Apresentação da minuta às Forças Armadas
O tenente-coronel relatou, ainda, que no dia 7 de dezembro de 2022, Bolsonaro convocou reunião com os comandantes das Forças Armadas e “apresentou os ‘considerandos’ (fundamentos dos atos a serem implementados)”, com Felipe Martins explicando cada item. “O ex-presidente queria pressionar as Forças Armadas para saber o que estavam achando da conjuntura”, explicou Cid à PF.

Em determinando momento, Cid diz ter saído da sala e a conversa prosseguiu entre Bolsonaro e os generais. Após a reunião, segundo ele, o então comandante do Exército, general Freire Gomes, contou sobre o ocorrido, alegando apenas que o comandante da Marinha havia se posicionado de forma favorável ao texto da minuta.

Bolsonaro queria acampamentos ativos
Segundo Cid, “o ex-presidente Jair Bolsonaro não queria que as pessoas saíssem das ruas”. Ele “tinha certeza que encontraria uma fraude nas urnas eletrônicas e por isso precisava de um clamor popular para reverter a narrativa”. Foi o ex-presidente, inclusive, conforme Cid, que teria determinado que as Forças Armadas divulgassem um nota autorizando a permanência dos acampamentos em frente aos quartéis.

Em audiência de 21 de novembro de 2024, Moraes questionou: “Essa nota, coronel, essa nota foi determinação do presidente?”. Cid respondeu: “Sim, senhor, foi determinação dele”.

A essa altura, conforme o relato do ex-ajudante de ordens, o ex-presidente trabalhava com duas hipóteses: “a primeira seria encontrar uma fraude nas eleições e a outra, por meio do grupo radical, encontrar uma forma de convencer as Forças Armadas a aderir a um golpe de Estado”.

Relatório “duro” contra as urnas
Mauro Cid relatou que Bolsonaro sempre apostou na tese de fraude das urnas eletrônicas como uma forma de questionar o resultado das eleições e pressionava o Ministério da Defesa, que havia criado uma Comissão de Transparência das Eleições, para que fosse produzido um relatório “duro” sobre o tema.

“O grupo tentava encontrar algum elemento concreto de fraude, mas a maioria era explicada por questões estatísticas; (…) o grupo não identificou nenhuma fraude”, disse Cid.
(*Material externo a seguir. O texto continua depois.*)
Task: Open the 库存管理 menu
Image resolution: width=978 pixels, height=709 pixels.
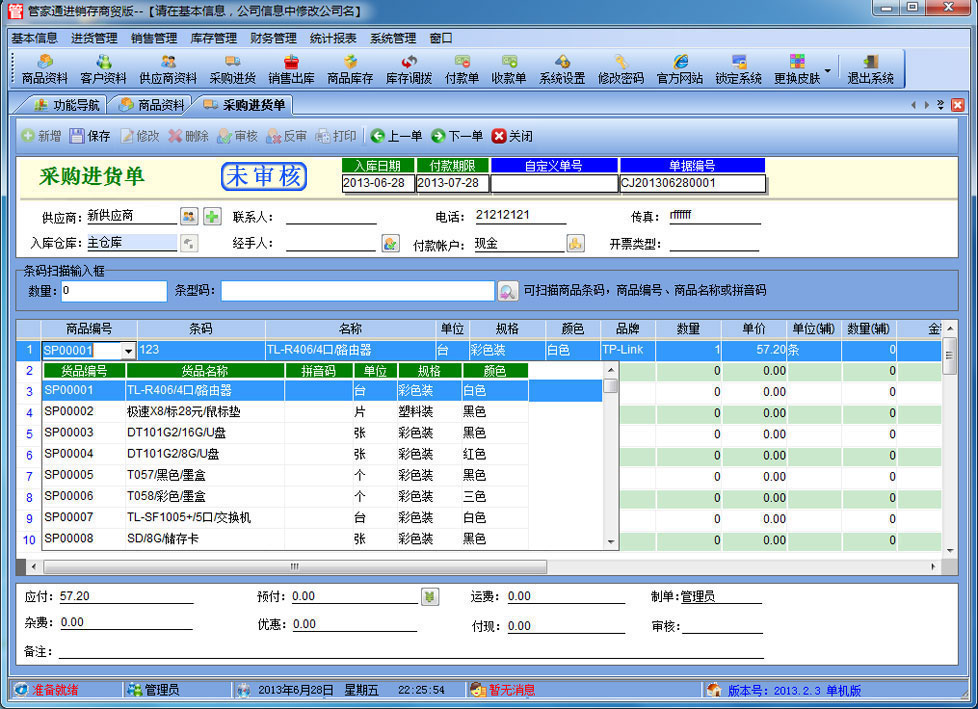Action: pyautogui.click(x=213, y=38)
Apesar disso, “ele [Bolsonaro] dava esperanças que fosse acontecer alguma coisa” ou “mantinha a chama acesa [de] que pudesse acontecer” algo, expôs o militar.
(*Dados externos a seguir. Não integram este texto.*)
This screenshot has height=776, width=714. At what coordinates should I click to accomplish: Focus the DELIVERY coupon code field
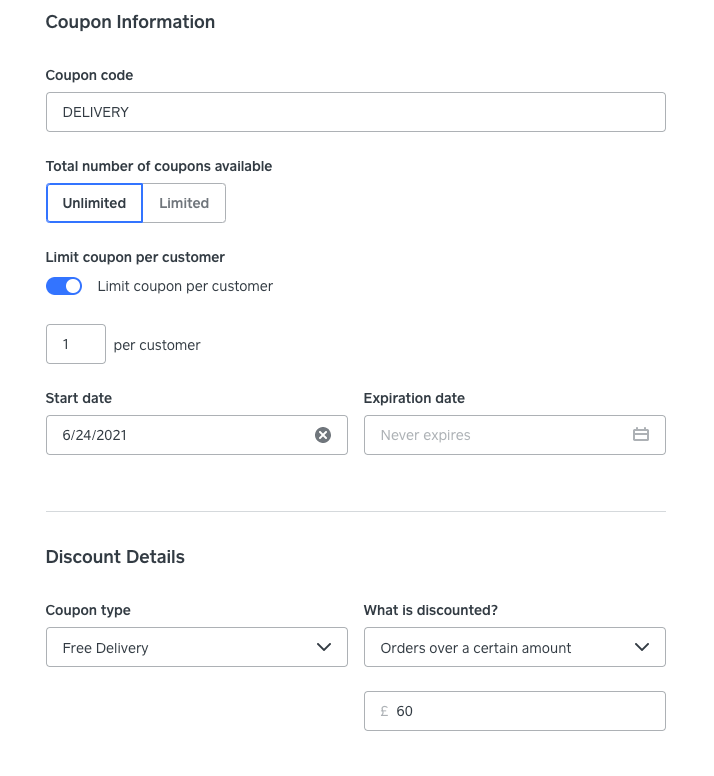[355, 112]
Em dezembro de 2022, Alexandre de Moraes, então presidente do Tribunal Superior Eleitoral (TSE), foi monitorado por assessores da Presidência. “Indagado quem solicitou ao colaborador (Mauro Cid) que fizesse o acompanhamento do ministro, [ele] respondeu que foi o próprio presidente da República Jair Bolsonaro quem pediu para verificar a localização”, consta no relatório do depoimento.

Segundo Cid, o ex-presidente ficou “muito nervoso” ao saber que Moraes iria se encontrar com o então vice-presidente Hamilton Mourão. Essa foi a informação que chegou até ele, mas, quando indagado sobre qual seria o objetivo da ordem de monitoramento, o ex-ajudante de ordens respondeu que desconhecia; “que o então presidente não passou o motivo”.
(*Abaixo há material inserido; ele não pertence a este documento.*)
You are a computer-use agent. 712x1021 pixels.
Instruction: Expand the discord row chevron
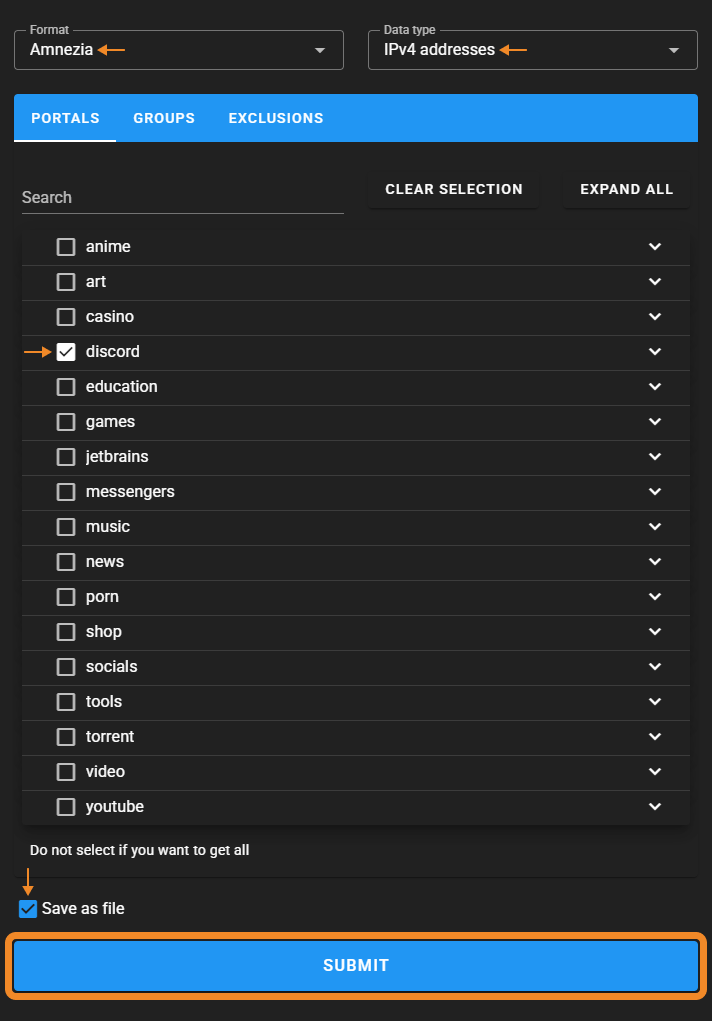point(655,352)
“Punhal Verde Amarelo”: Bolsonaro sabia ou não?
Em última oitiva na Polícia Federal, em 5 de dezembro de 2024, o delegado Fábio Shor questionou Mauro Cid se o ex-presidente sabia ou não do plano de monitoramento, sequestro e assassinato de autoridades – Moraes, Lula e Alckmin -, que ficou conhecido como Punhal Verde e Amarelo e veio à tona em novembro do ano passado, com a deflagração da Operação Contragolpe. O tenente-coronel respondeu:

“Eu não tenho ciência se o presidente sabia ou não do plano que foi tratado… do ‘Punhal Verde e Amarelo’, e se o general Mário levou esse plano para ele ter ciência ou não”.